O morcego
Meia-noite. Ao meu quarto me recolho.
Meu Deus! E este morcego! E, agora, vede:
Na bruta ardência orgânica da sede,
Morde-me a goela igneo e escaldante molho.
"Vou mandar levantar outra parede..."
— Digo. Ergo-me a tremer. Fecho o ferrolho
E olho o teto. E vejo-o ainda, igual a um olho,
Circularmente sobre a minha rede!
Pego de um pau. Esforços faço. Chego
A tocá-lo. Minh'alma se concentra.
Que ventre produziu tão feio parto?!
A Consciência Humana é este morcego!
Por mais que a gente faça, à noite, ele entra
Imperceptivelmente em nosso quarto!
(Augusto dos Anjos, O morcego pág 214)
Ficamos, às vezes, despertos--pensando nos erros que pendem sobre nossa cabeça e nos torturam.
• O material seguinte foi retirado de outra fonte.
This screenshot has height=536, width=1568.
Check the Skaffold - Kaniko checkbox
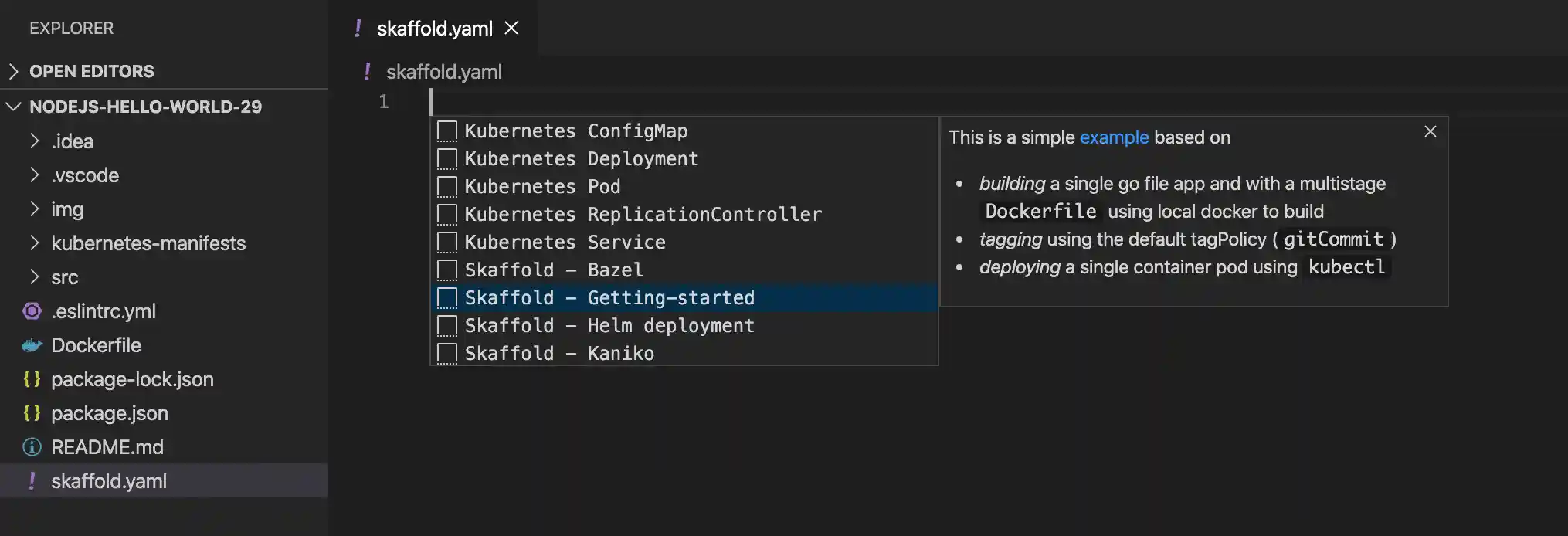pos(446,353)
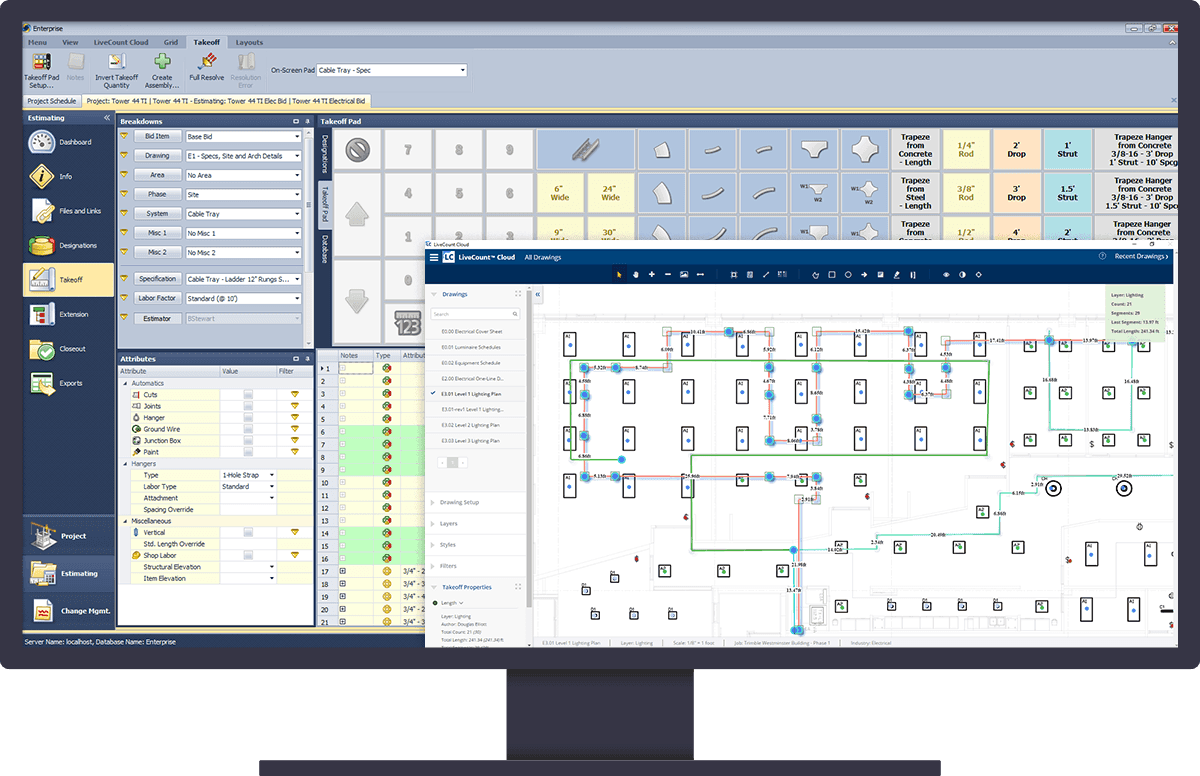Run Full Resolve from the ribbon
1200x776 pixels.
(206, 67)
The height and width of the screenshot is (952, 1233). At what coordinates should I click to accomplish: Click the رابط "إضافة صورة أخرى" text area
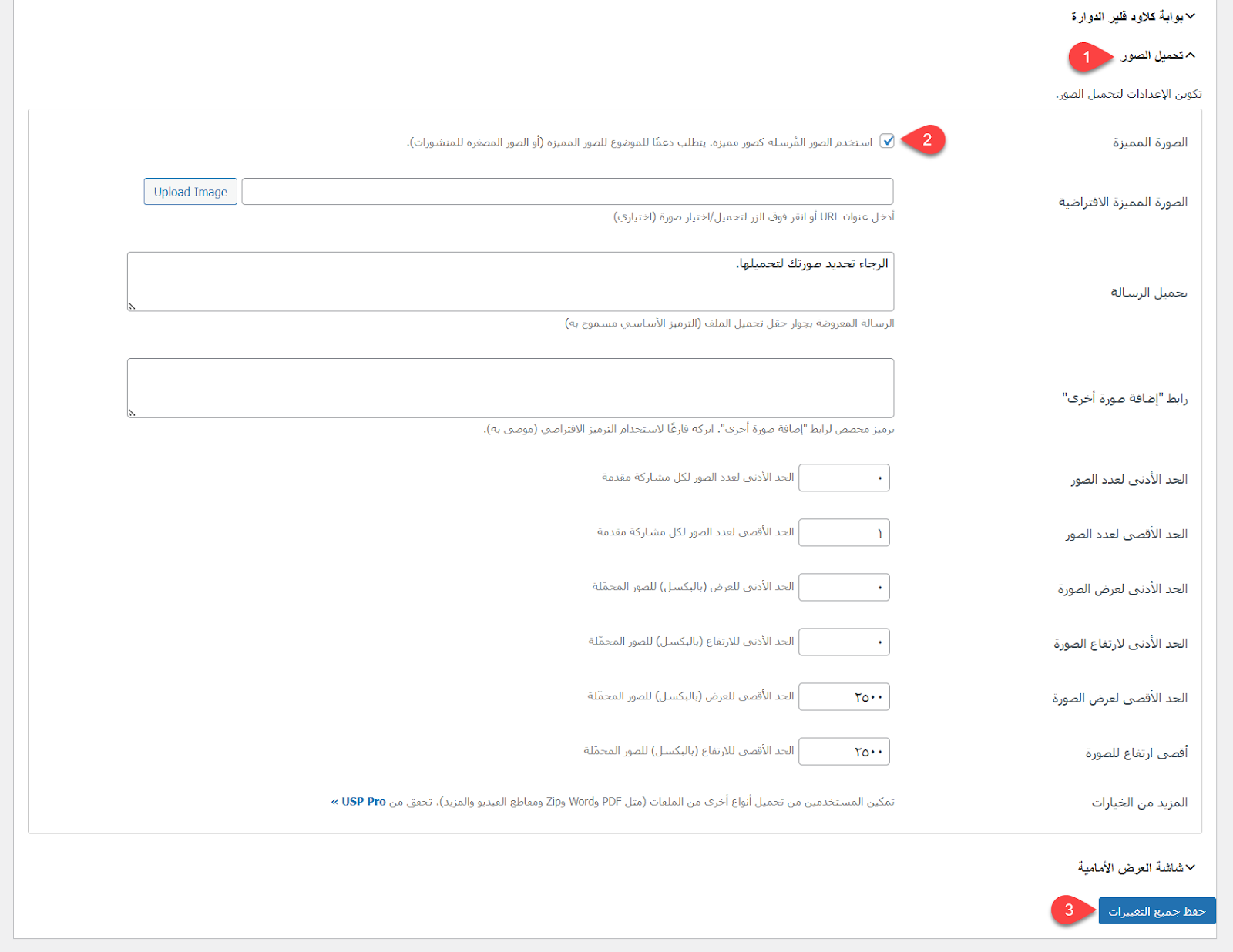[510, 387]
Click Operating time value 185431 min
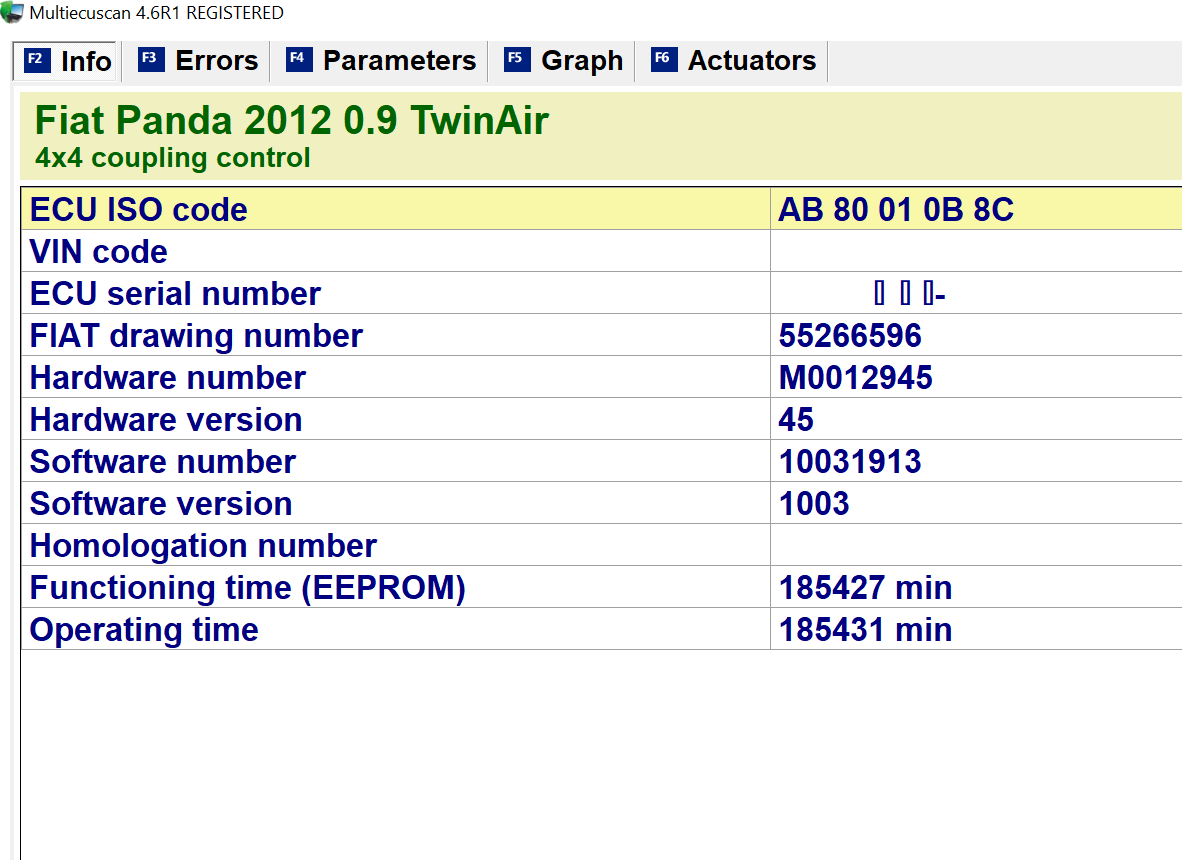The width and height of the screenshot is (1182, 860). coord(865,630)
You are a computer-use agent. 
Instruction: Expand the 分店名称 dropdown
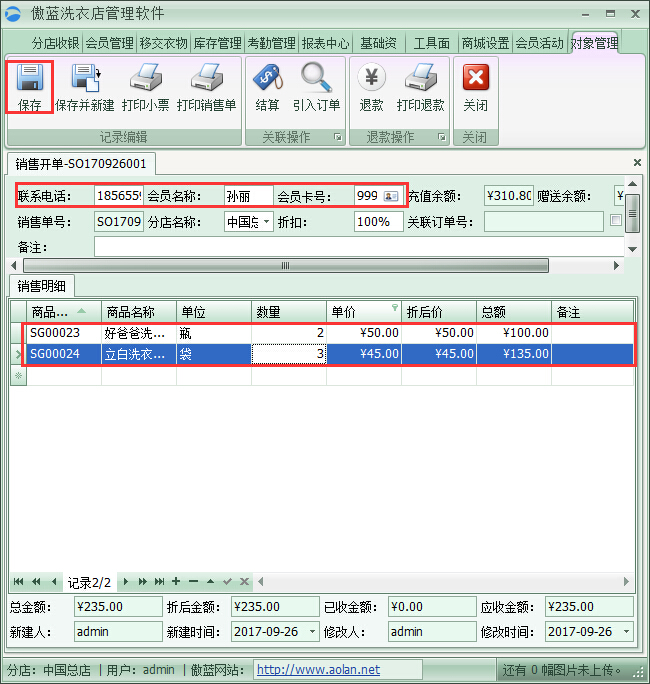266,221
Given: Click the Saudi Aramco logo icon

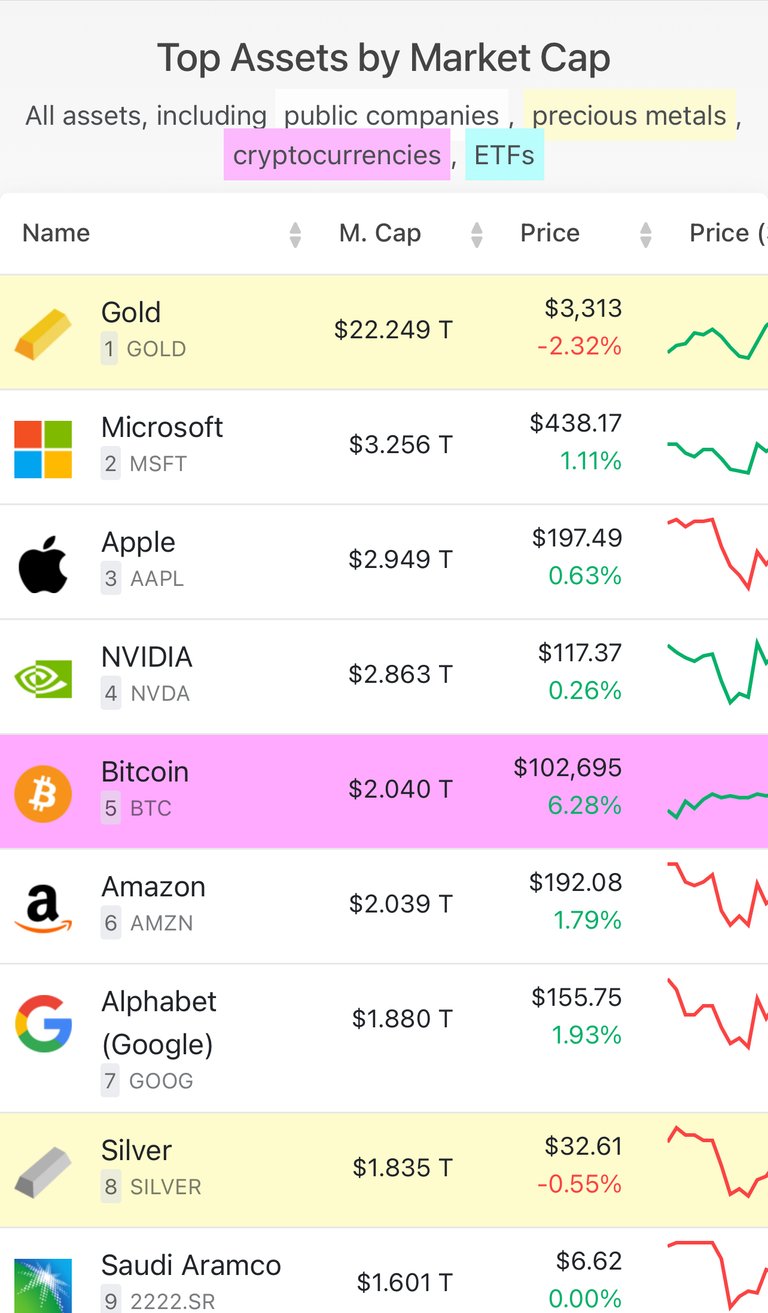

Não queremos lidar com a culpa, os sentimentos que queimam a mente. Levantamos parede, bloqueamos tal sentimento, tentamos expelir o morcego que bate ao redor da nossa cama e rasga a mente.
Não dá. Pegamos de um pau e lançamo-lo no morcego. Talvez consigamos acabar por matá-lo. Mas enfim, apesar dos esforços, não se consegue se afastar da Consciência Humana. Esse morcego entra no quarto, circunda nossa cama e nos acorda toda noite.